Access to highway–Purchase of property without rights of access to highway over intervening land–Assumption that access would be obtained as a result of an agreement between the owner of the intervening land and the highway authority under section 40 of the Highways Act 1959–Condition in planning permission requiring construction of estate road–Access road in fact only completed by surfacing up to a terminal point short of boundary–No duty on planning or highway authority to compel or secure extension of road to boundary or to acquire intervening strip compulsorily–Matter for private bargaining between adjoining owners
In this action
the plaintiffs, Geoffrey Perry and Mrs Rosalie Richardson, adjoining landowners
at Rowlands Hill, Wimborne, Dorset, sought declarations against the second
defendants, Wimborne District Council as planning authority, and the third
defendants, Dorset County Council as the highway authority, to the general
effect that they were bound to exercise their statutory powers to provide
access to and from the plaintiffs’ land over the strip of land belonging to the
first defendants, Stanborough (Developments) Ltd, between the terminal point of
the estate road and the northern boundary of the first defendants’ land.
Dennis Rice
(instructed by Hancock & Willis, agents for Rutter & Rutter, of
Shaftesbury) appeared on behalf of the plaintiffs; Dirik Jackson (instructed by
Allan Jay & Co, agents for Phillip Evans & Co, of Bournemouth)

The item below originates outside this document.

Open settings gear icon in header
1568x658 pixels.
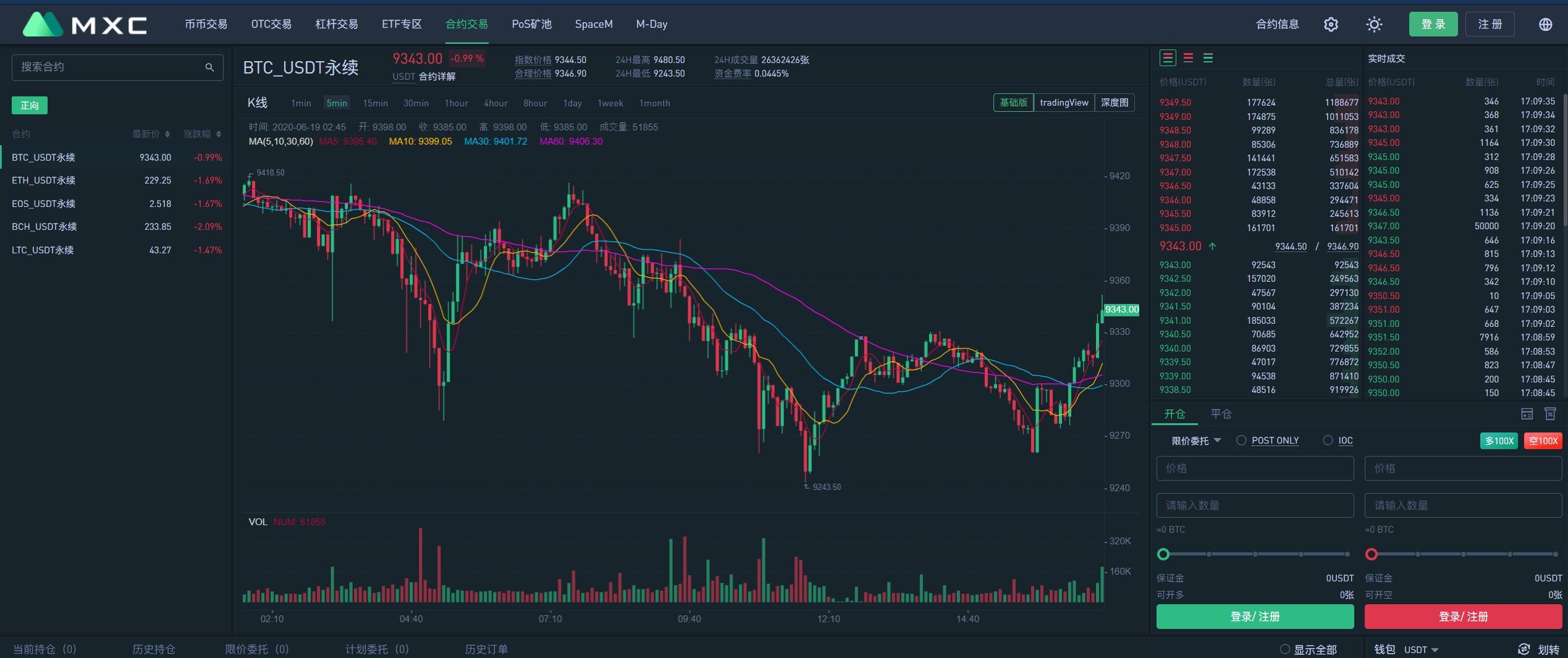(x=1331, y=25)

represented the first defendants; and Miss Elizabeth Appleby (instructed by the
County Solicitor, Dorset County Council) represented the second and third
defendants.
Giving
judgment, Fox J said: The plaintiff, Mr Perry, is the owner of land at Rowlands
Hill, Wimborne, Dorset. The plaintiff, Mrs Richardson, is the owner of
adjoining land. Mr Perry contracted to buy his land, together with other land,
in January 1973 and completion took place on March 30 1973. Mrs Richardson has
owned her land for some time prior to 1973. The purchase price of the land
bought by Mr Perry was £45,000 which included a house, a cottage and adjacent
land. He subsequently sold the house and cottage for £20,000 and retained the
adjacent land. That is the land which Mr Perry now owns and I will call it
"the Perry land."
Mr Perry
admits that, at the time when he made the purchase in 1973 his solicitors
warned him that he was taking a risk in purchasing the property because he had
no rights of access to any highway over land to the south of the Perry land.

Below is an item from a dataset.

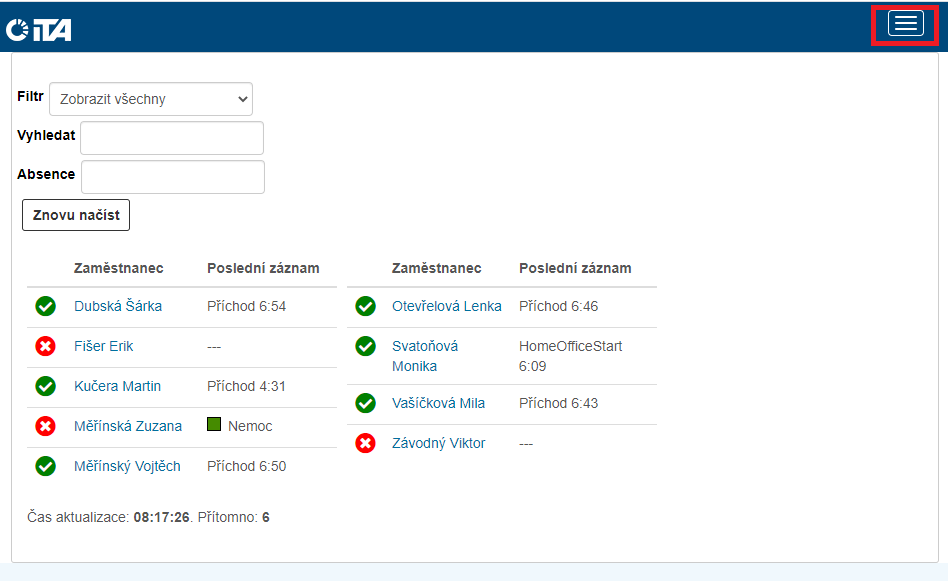948x581 pixels.
Task: Click red cross icon beside Měřínská Zuzana
Action: point(45,426)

Such land to the south of the Perry land consisted of Mrs Richardson’s land and
land owned by the defendants, Stanborough Developments Ltd. Mr Perry deposes
that so far as Mrs Richardson was concerned he did not anticipate any
difficulty, since he and his wife were on good terms with her and it was, in
fact, Mrs Richardson who suggested that he should buy the land in the first
place. As regards Stanborough, Mr Perry, after discussions with his advisers,
concluded that no difficulty would arise because Stanborough had planning
permission to develop its land and the planning permission contained a
condition that Stanborough must construct an estate road right up to Mrs
Richardson’s boundary. Thus Mr Perry’s evidence is as follows: "I presumed
that access would be obtained through Mrs Richardson’s land (with her agreement)

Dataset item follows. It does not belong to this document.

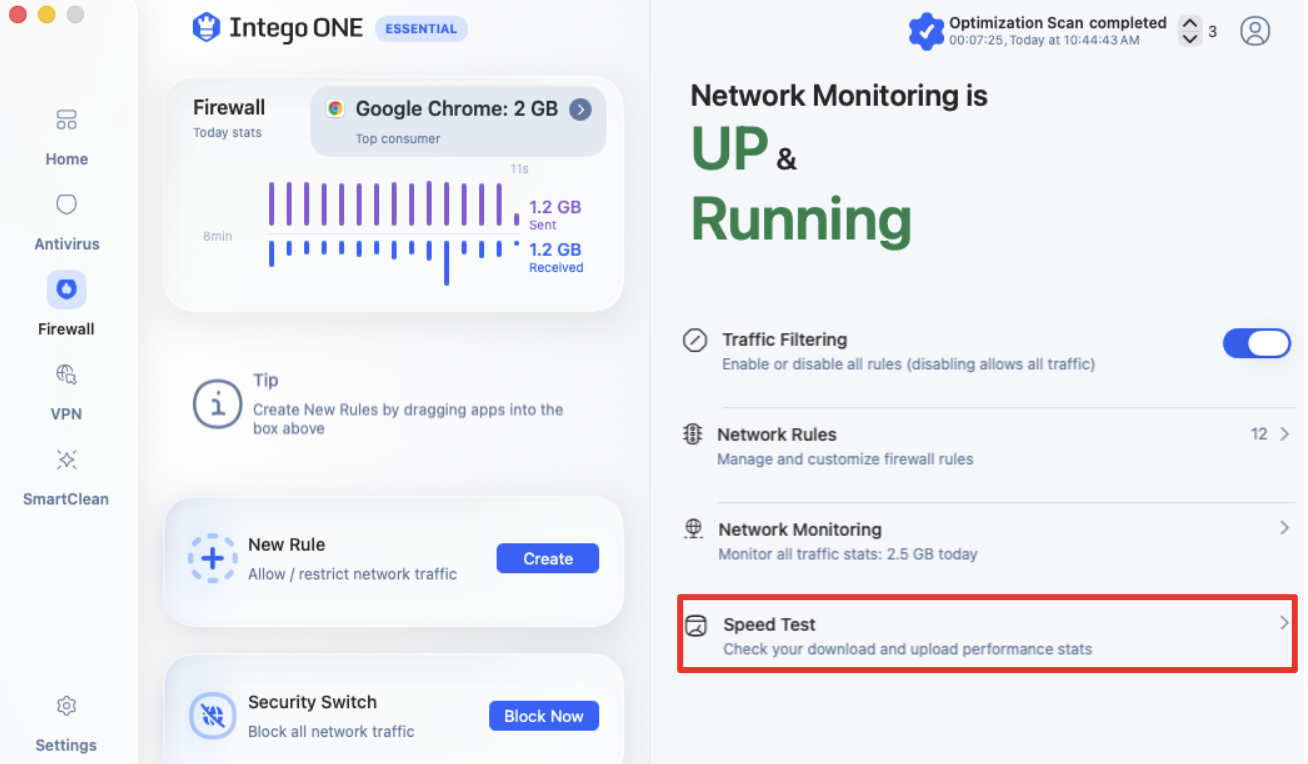Click the user account profile icon

[x=1255, y=31]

and through that of Stanborough, by virtue of its obligation to bring the
estate road up to the boundary of Mrs Richardson’s land and the automatic
adoption thereof by the local authority pursuant to a section 40
agreement" (ie an agreement under section 40 of the Highways Act 1959). In
these circumstances, says Mr Perry, he completed the purchase. His evidence,
and it is not disputed, is that the price which he paid for the land was a
reasonable price at the beginning of 1973 provided that the land could be
developed.
Stanborough
has developed its land and has built and fully made up an estate road to a
point within about 3 ft or 4 ft of Mrs Richardson’s boundary (which point I
will call "the terminal point"); in fact the road continues a little
way over the boundary but it is only fully surfaced up to the terminal point.
By an agreement between Stanborough and the Wimborne Urban District Council
(the predecessor of the third defendant as the highway authority) under section
40 of the Highways Act 1959, the urban district council took over the estate
road up to the terminal point and Stanborough dedicated the road to the use of
the public as a highway up to the terminal point.
The position
now is that Mr Perry and Mrs Richardson wish to develop their land and have
planning permission to do so but have no rights of way over Stanborough’s land
beyond the terminal point. In these circumstances Mr Perry and Mrs Richardson
say, in effect, (a) that it is the duty of the defendant, the Wimborne District
Council (as the present planning authority) to compel Stanborough to build the
road up to Mrs Richardson’s boundary in accordance with the planning
permission, and (b) that it is the duty of the defendant, the Dorset County
Council (as the highway authority) to use its best endeavours to obtain the
extension of the section 40 agreement to embrace the whole of the road to the
boundary with Mrs Richardson’s land or, alternatively, to acquire by compulsory
purchase that part of the estate road beyond the terminal point.
There are a
number of matters to which I should now refer in more detail.
On November 19
1971 outline planning permission in respect of Stanborough’s land was granted
by the Wimborne and Cranborne RDC acting as agents for the third defendant. The
plan annexed to the permission shows the proposed estate road stopping short of
the red line which indicates the northern boundary of the development. The
conditions subject to which the permission was granted, however, included the
following: "5. The estate road shall be constructed up
The reason given in the permission for this was: "To allow for the
future comprehensive development of the area."
The outline
planning permission granted to Mrs Richardson (and a Mrs Cant) on May 26 1972
contained a condition 6 as follows: "Before any foundation of any
individual dwelling is dug on land forming the subject of this application the
new estate road shall be constructed from the carriageway of the existing
highway to the site of that building. . . ." The reason given was: "To ensure that
the individual dwellings are accurately set out in accordance with the improved
layout and adequate means of access is available when the dwelling is
occupied." The planning permission
granted to Mrs Richardson on March 29 1974 contained a condition (no 9)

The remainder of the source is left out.